Scholar David Greven has written about Fight Club as a film that uses homoerotic imagery only to reject it and reinforce heteronormativity, also linking the Narrator’s tired and worn appearance to 19th-century anti-masturbation rhetoric. However, its version of heterosexuality is incredibly unstable, always in danger of collapsing into a queerness that the film can’t bring itself to fully embrace or imagine. But to be generous, this instability, rather than sexism, may be the main reason Marla is such an unconvincing character. The Narrator sees himself in her when they first meet, because they have the same habit of spending all their time at support groups for problems they don’t have. He instantly despises her for this. As many people do in real life, he condemns her for his own negative qualities. But what if they exist because she’s a mirror of his flaws?

The Narrator refers to himself as a nice guy at one point. Even before the twist, it’s pretty obvious how self-serving that description is: he hates women and treats men cruelly, indulging in a brutal bout of gay panic. But once the audience understands the full extent of his complicity in violence, it seems that his dissociative mental illness allows him to create plausible deniability to himself about his ugly behaviour.

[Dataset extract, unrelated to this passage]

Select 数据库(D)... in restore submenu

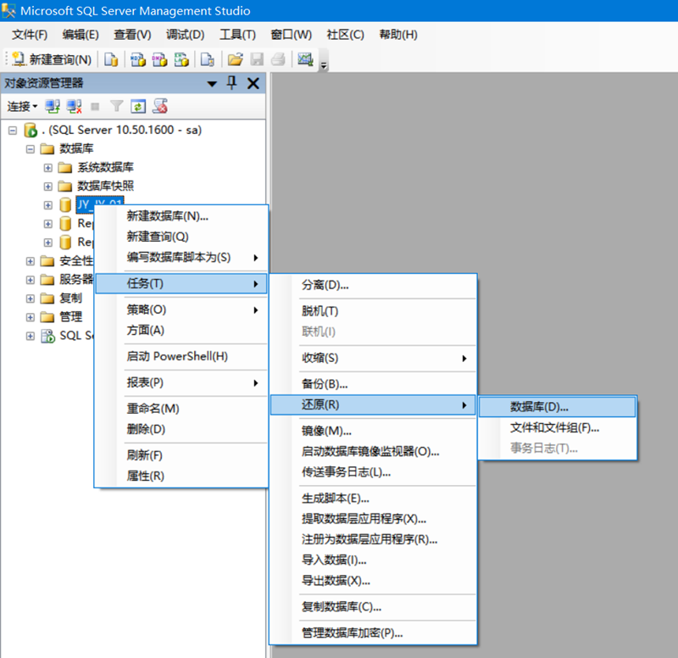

Long before anyone recognized that the Internet would allow alienated, conservative young men to radicalize themselves and become a nation of Timothy McVeigh and Anders Beiring Breivik wannabes, Fight Club, like Taxi Driver before it, spotted how angry white young men so often feel entitled to take out their alienation in violence. For all the systemic problems it brings up, its world is also devoid of real love. In 1999, the film raised questions about capitalism and masculinity which were then taboo in mainstream discourse. Watching it again 20 years later, after so many bros have adopted Tyler Durden as their guru, one wonders if there’s a hidden possibility for solutions for that alienation – contained in its suggestion of its characters’ unfulfilled queer potential.